WORK INSTRUCTIONS: Rewrite all of the material below, including the requests, and scale every coordinate in the answers by 2.35, rounding to the nearest whole number with halves rounded up. Leave the numbers in the requests unchanged, and omit the pictures.

DATA SECTION:
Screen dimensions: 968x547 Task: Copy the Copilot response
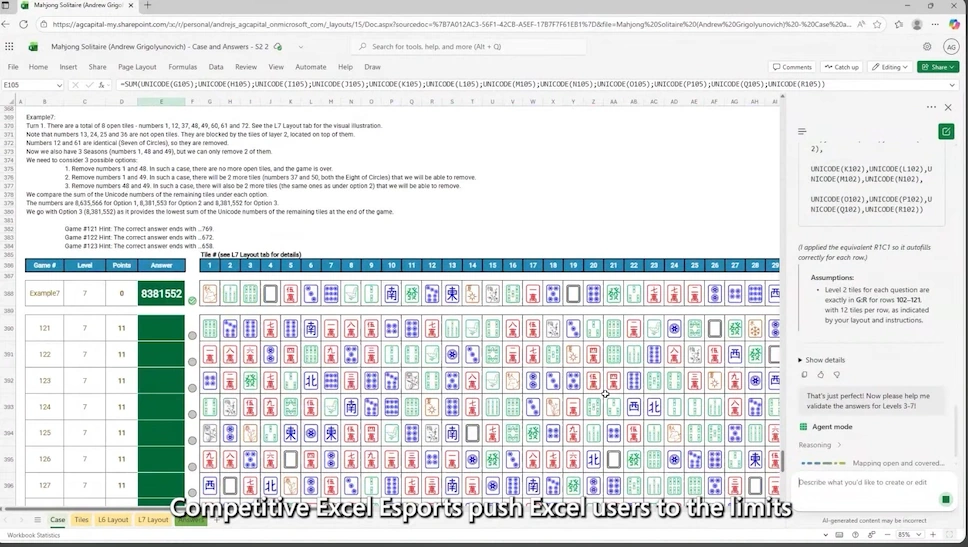(804, 375)
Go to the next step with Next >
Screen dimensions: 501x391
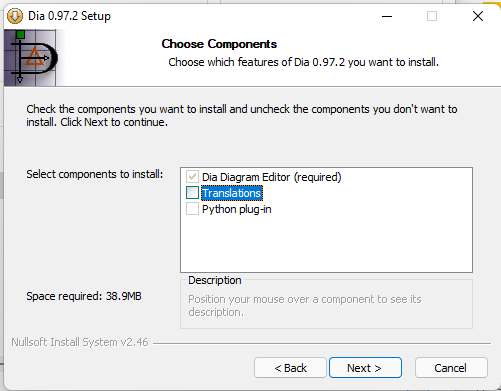click(365, 368)
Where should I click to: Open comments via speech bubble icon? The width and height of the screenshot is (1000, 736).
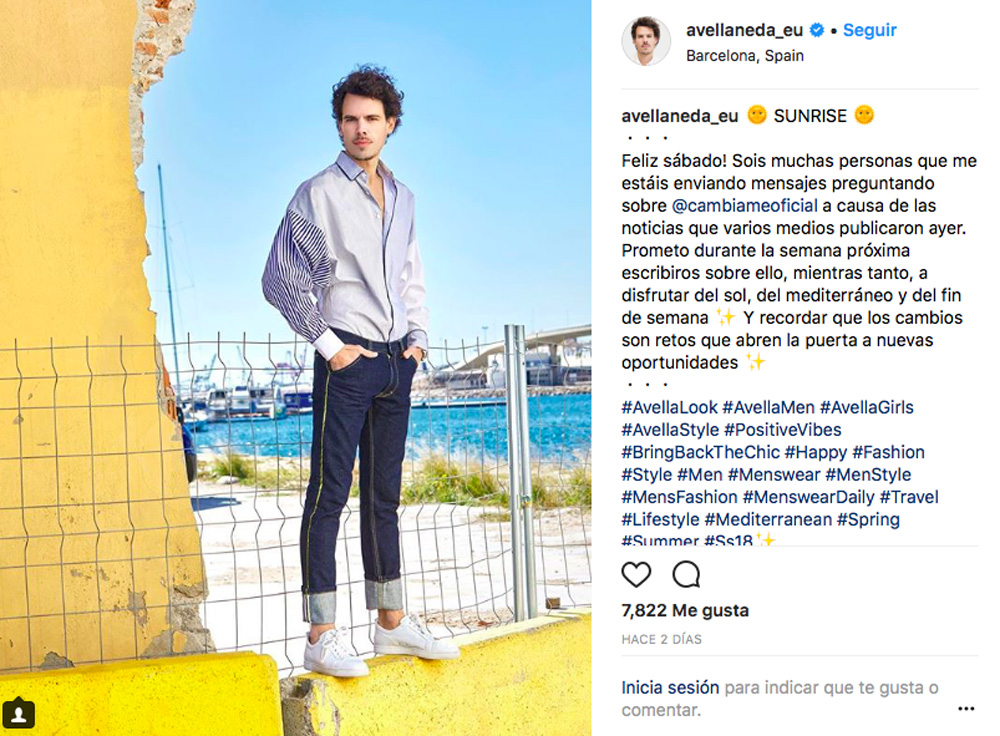click(686, 575)
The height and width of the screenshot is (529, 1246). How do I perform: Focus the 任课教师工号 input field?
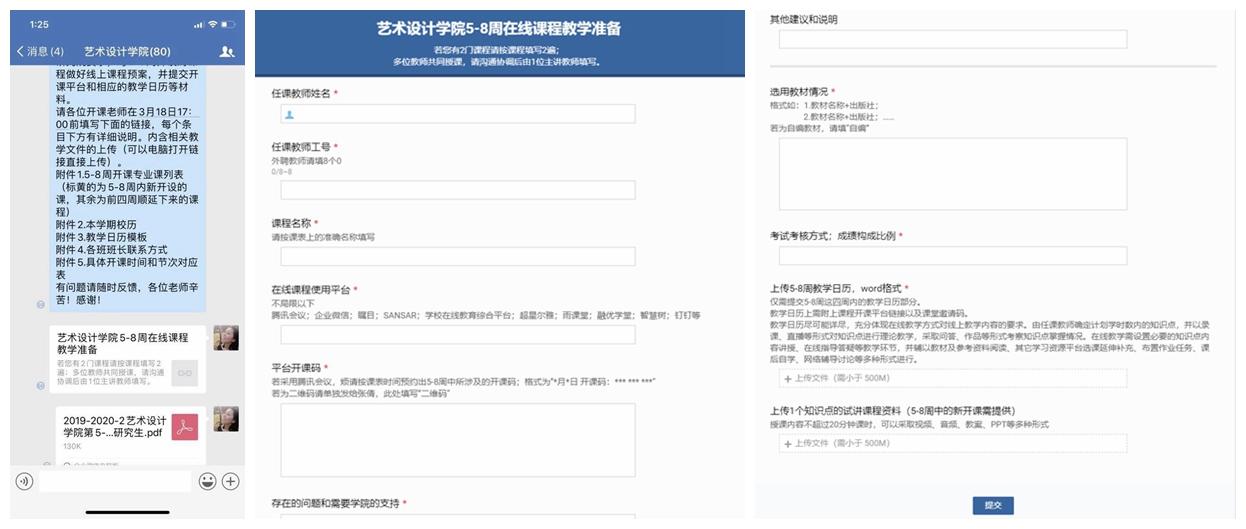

FINAL ANSWER:
Screen dimensions: 968x547 Task: Copy the Copilot response
(1889, 881)
Go to the next step with Next >
Screen dimensions: 501x391
click(858, 865)
Where should I click to: Open comments via speech bubble icon? The width and height of the screenshot is (1000, 736).
click(1612, 1351)
The height and width of the screenshot is (529, 1246). How do I perform: Focus the 任课教师工号 input field?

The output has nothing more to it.